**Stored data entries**

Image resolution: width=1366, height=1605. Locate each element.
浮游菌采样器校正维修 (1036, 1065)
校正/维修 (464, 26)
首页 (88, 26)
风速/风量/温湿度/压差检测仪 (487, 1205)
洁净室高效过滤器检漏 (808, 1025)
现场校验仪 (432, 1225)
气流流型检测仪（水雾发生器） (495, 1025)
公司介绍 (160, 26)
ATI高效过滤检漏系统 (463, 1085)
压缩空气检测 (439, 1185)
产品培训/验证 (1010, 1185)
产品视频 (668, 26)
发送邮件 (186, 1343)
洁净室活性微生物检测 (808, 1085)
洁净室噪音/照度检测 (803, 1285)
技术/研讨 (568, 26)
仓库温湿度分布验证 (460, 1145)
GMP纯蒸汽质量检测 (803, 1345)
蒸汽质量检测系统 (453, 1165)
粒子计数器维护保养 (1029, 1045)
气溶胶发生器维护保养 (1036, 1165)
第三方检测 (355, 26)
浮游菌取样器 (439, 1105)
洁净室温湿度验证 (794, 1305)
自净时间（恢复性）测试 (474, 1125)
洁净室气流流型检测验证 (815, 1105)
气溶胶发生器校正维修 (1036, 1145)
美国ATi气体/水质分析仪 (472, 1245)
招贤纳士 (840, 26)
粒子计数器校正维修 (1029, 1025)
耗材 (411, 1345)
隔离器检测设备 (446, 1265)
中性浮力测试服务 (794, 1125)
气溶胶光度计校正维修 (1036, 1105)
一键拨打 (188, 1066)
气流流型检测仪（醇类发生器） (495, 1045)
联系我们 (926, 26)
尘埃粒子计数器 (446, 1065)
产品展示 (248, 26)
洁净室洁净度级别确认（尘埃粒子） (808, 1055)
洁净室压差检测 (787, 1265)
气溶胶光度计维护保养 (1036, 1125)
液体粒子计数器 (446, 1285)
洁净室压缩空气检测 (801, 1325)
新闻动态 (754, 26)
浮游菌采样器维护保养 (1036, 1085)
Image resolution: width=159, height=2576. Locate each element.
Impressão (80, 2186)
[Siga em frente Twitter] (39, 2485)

**Instructions to follow**
Starting at the line that contains "GMP纯蒸汽质量检测 (803, 1345)" and stopping after the line that contains "Image resolution: width=159, height=2576.", write out every line exactly as it appears above, and no other line.

**Exercise result**
GMP纯蒸汽质量检测 (803, 1345)
蒸汽质量检测系统 (453, 1165)
粒子计数器维护保养 (1029, 1045)
气溶胶发生器维护保养 (1036, 1165)
第三方检测 (355, 26)
浮游菌取样器 (439, 1105)
洁净室温湿度验证 (794, 1305)
自净时间（恢复性）测试 (474, 1125)
洁净室气流流型检测验证 (815, 1105)
气溶胶发生器校正维修 (1036, 1145)
美国ATi气体/水质分析仪 (472, 1245)
招贤纳士 (840, 26)
粒子计数器校正维修 (1029, 1025)
耗材 (411, 1345)
隔离器检测设备 (446, 1265)
中性浮力测试服务 (794, 1125)
气溶胶光度计校正维修 (1036, 1105)
一键拨打 (188, 1066)
气流流型检测仪（醇类发生器） (495, 1045)
联系我们 (926, 26)
尘埃粒子计数器 (446, 1065)
产品展示 (248, 26)
洁净室洁净度级别确认（尘埃粒子） (808, 1055)
洁净室压差检测 (787, 1265)
气溶胶光度计维护保养 (1036, 1125)
液体粒子计数器 (446, 1285)
洁净室压缩空气检测 (801, 1325)
新闻动态 (754, 26)
浮游菌采样器维护保养 (1036, 1085)
Image resolution: width=159, height=2576. Locate each element.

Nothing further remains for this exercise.